Your assignment
Return every record below exactly as written, but leave out the pictures.

Records for the exercise

○ ○ ○ ○

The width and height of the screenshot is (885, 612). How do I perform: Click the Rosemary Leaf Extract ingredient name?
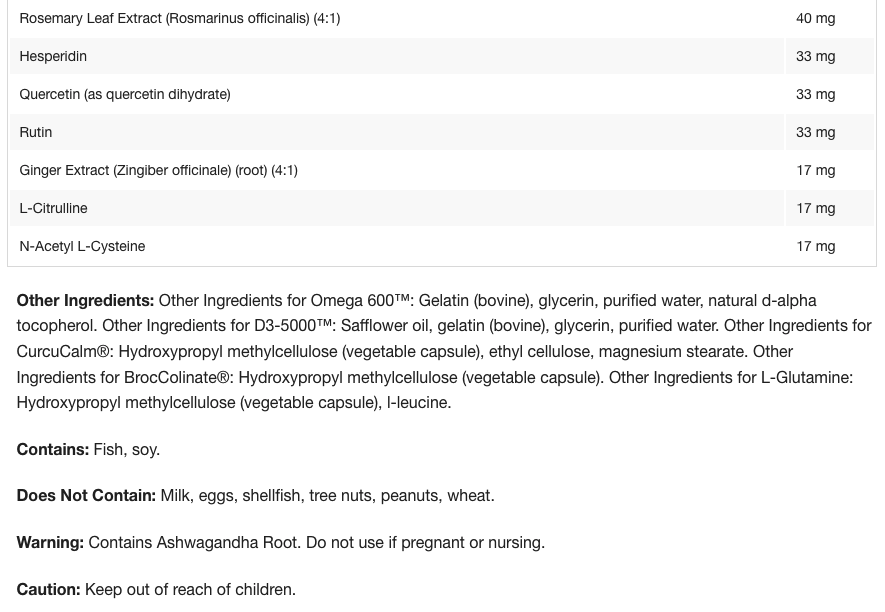(179, 18)
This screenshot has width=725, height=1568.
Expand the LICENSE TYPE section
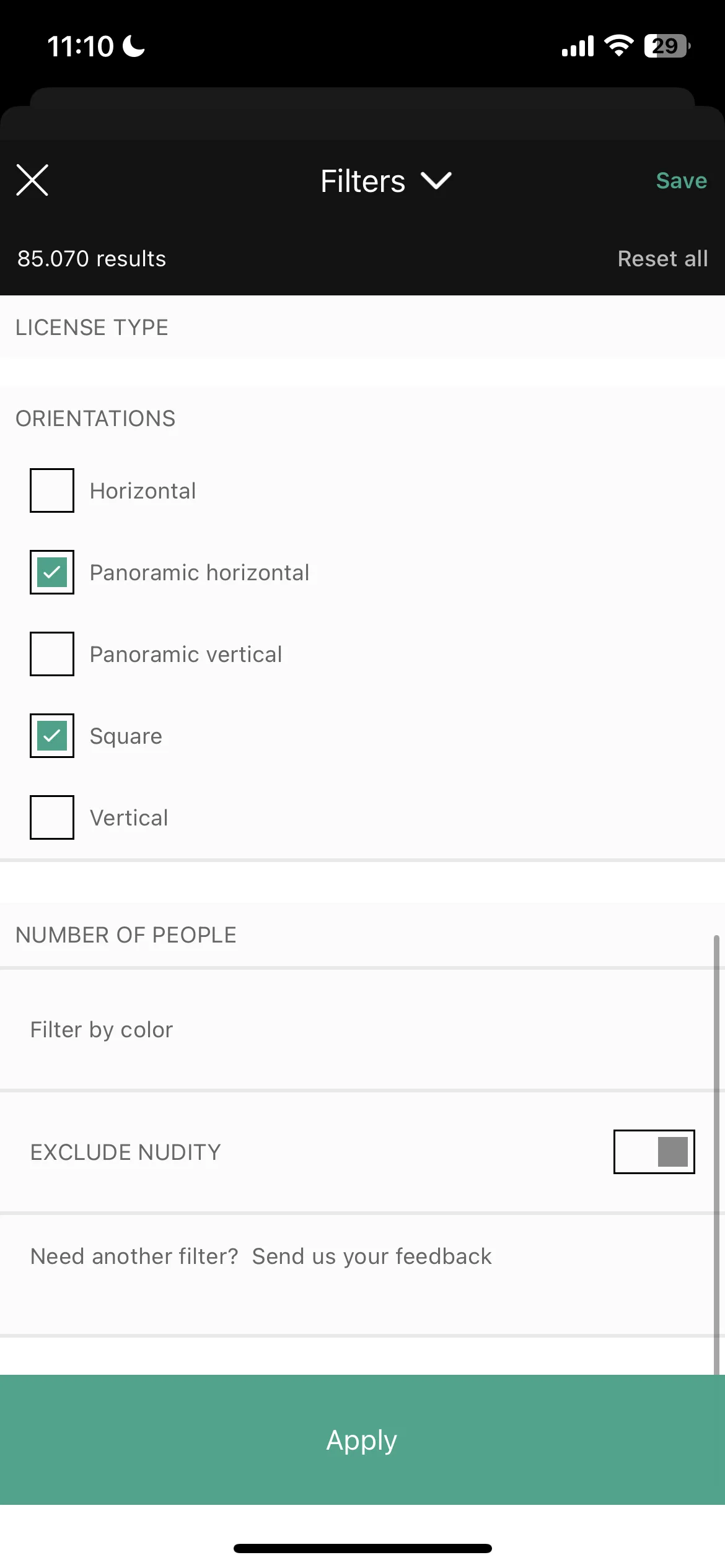pos(362,327)
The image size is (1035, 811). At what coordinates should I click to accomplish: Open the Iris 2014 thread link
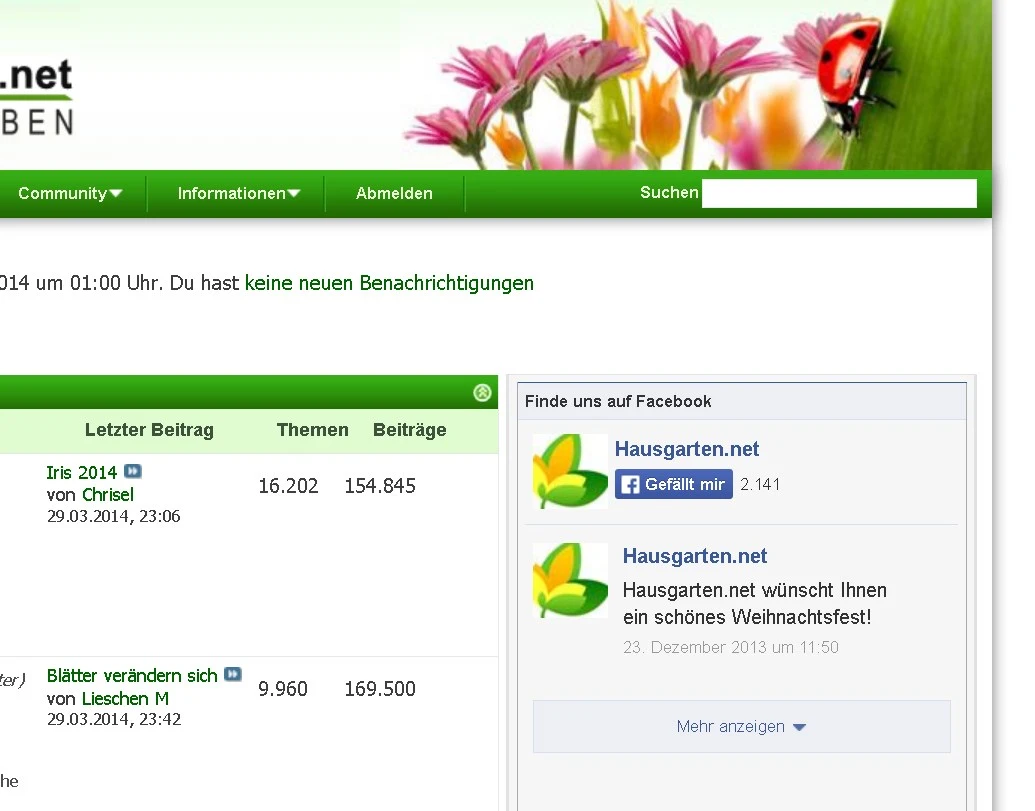point(81,472)
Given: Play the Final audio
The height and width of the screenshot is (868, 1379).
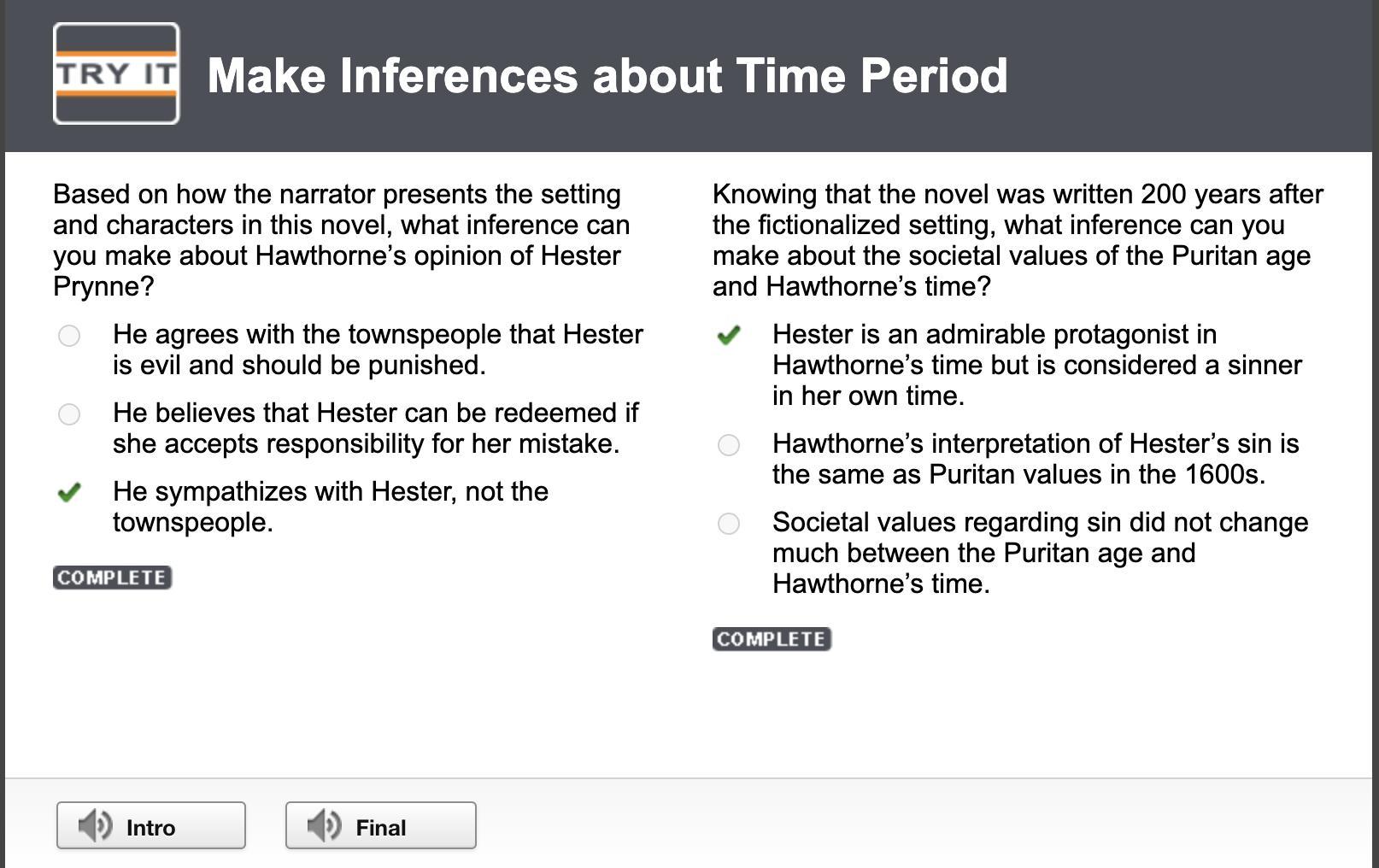Looking at the screenshot, I should (x=381, y=825).
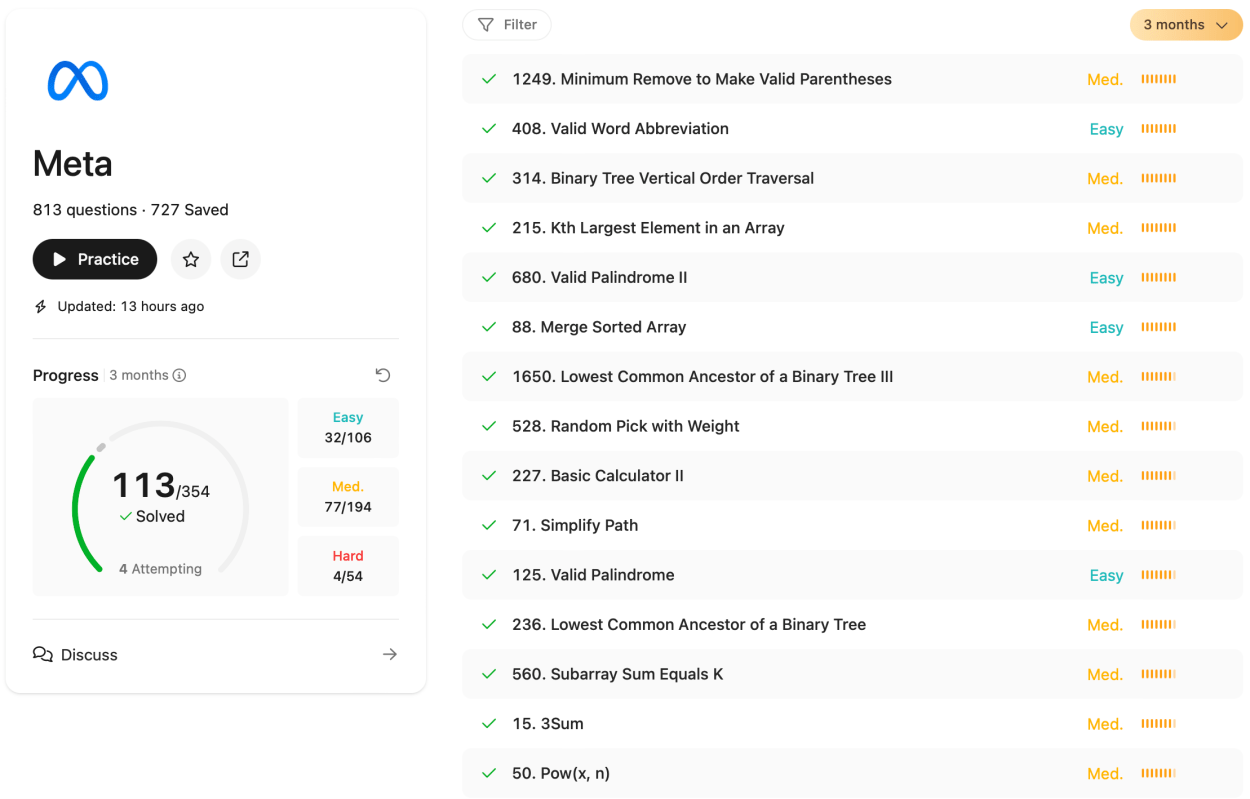
Task: Select the Easy 32/106 difficulty tile
Action: pyautogui.click(x=348, y=428)
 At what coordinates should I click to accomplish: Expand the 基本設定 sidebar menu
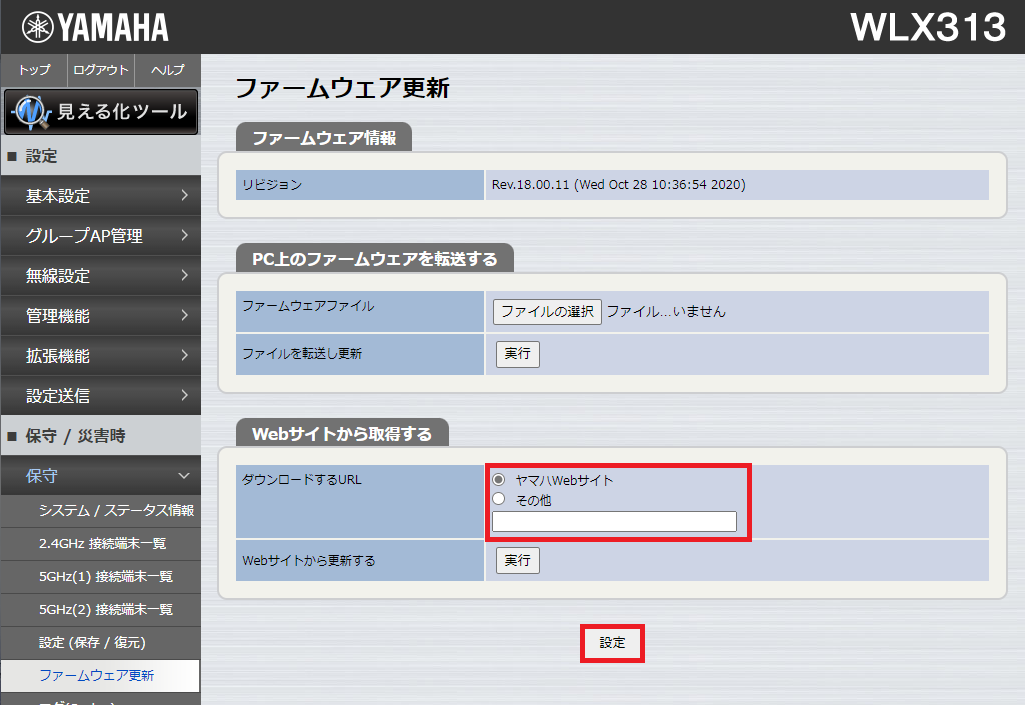[100, 196]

○ ○ ○ ○

Output
The width and height of the screenshot is (885, 612). How do I perform: Click the Rosemary Leaf Extract ingredient name?
(179, 18)
This screenshot has width=725, height=1568.
Expand the LICENSE TYPE section
pos(362,327)
The image size is (1035, 811). At what coordinates should I click to accomplish: Open the Iris 2014 thread link
point(81,472)
Given: Play the Final audio
The height and width of the screenshot is (868, 1379).
Looking at the screenshot, I should (x=381, y=825).
Task: Select the Easy 32/106 difficulty tile
Action: pyautogui.click(x=348, y=428)
 At what coordinates should I click to accomplish: Expand the 基本設定 sidebar menu
[100, 196]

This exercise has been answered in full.